» **Items from a dataset**
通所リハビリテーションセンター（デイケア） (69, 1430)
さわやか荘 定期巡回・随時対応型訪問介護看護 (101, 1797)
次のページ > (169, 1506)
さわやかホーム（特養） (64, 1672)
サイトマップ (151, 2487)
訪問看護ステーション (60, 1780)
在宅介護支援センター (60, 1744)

» **Work instructions**
Please set down each line of the records exactly as given.

» **Response for this exercise**
通所リハビリテーションセンター（デイケア） (69, 1430)
さわやか荘 定期巡回・随時対応型訪問介護看護 (101, 1797)
次のページ > (169, 1506)
さわやかホーム（特養） (64, 1672)
サイトマップ (151, 2487)
訪問看護ステーション (60, 1780)
在宅介護支援センター (60, 1744)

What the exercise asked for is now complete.